§ **Exercise**
Reproduce the lines below word for word, starting at the line that contains "The width and height of the screenshot is (407, 739)." and ending at the line that contains "Describe the element", with both of those lines included.

§ **Data**
• • •

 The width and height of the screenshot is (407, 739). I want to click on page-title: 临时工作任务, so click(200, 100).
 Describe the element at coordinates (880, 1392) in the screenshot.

• • •

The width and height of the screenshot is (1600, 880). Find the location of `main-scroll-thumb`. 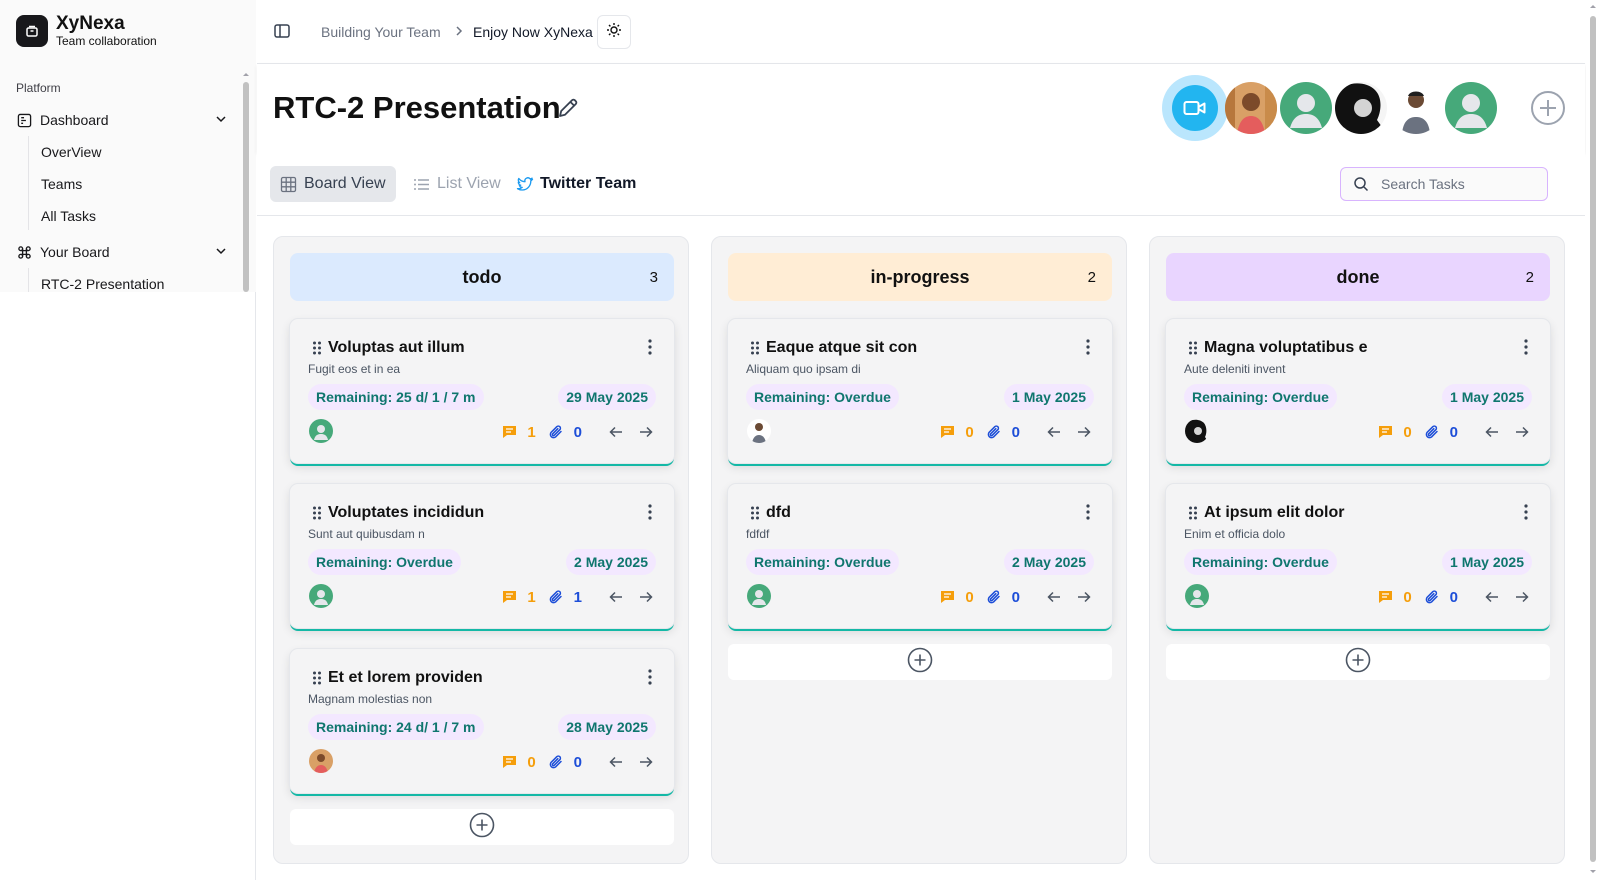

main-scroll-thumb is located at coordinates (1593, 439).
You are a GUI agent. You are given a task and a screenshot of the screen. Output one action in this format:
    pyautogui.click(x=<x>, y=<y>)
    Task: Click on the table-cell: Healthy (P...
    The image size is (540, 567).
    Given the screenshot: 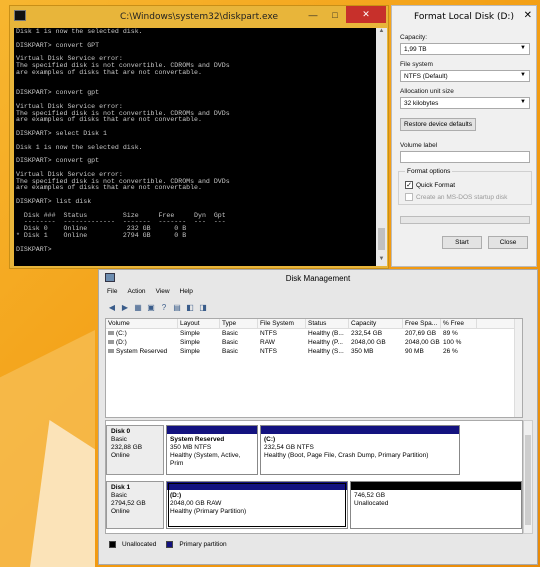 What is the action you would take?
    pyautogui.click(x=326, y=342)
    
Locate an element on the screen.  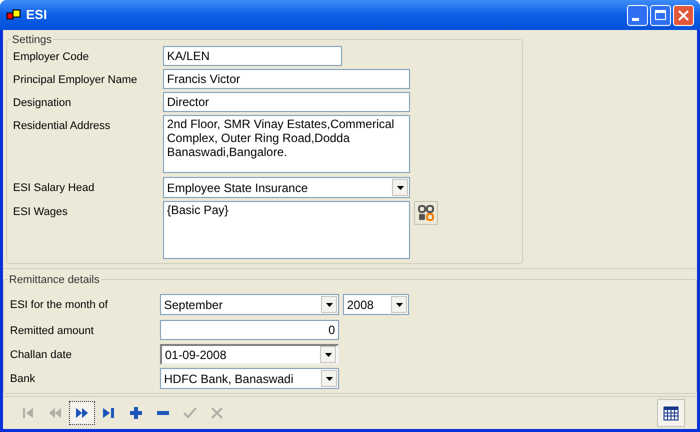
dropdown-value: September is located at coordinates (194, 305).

• • •

§ **Answer for this exercise**
 The width and height of the screenshot is (407, 739). I want to click on page-title: 临时工作任务, so click(200, 100).
 Describe the element at coordinates (880, 1392) in the screenshot.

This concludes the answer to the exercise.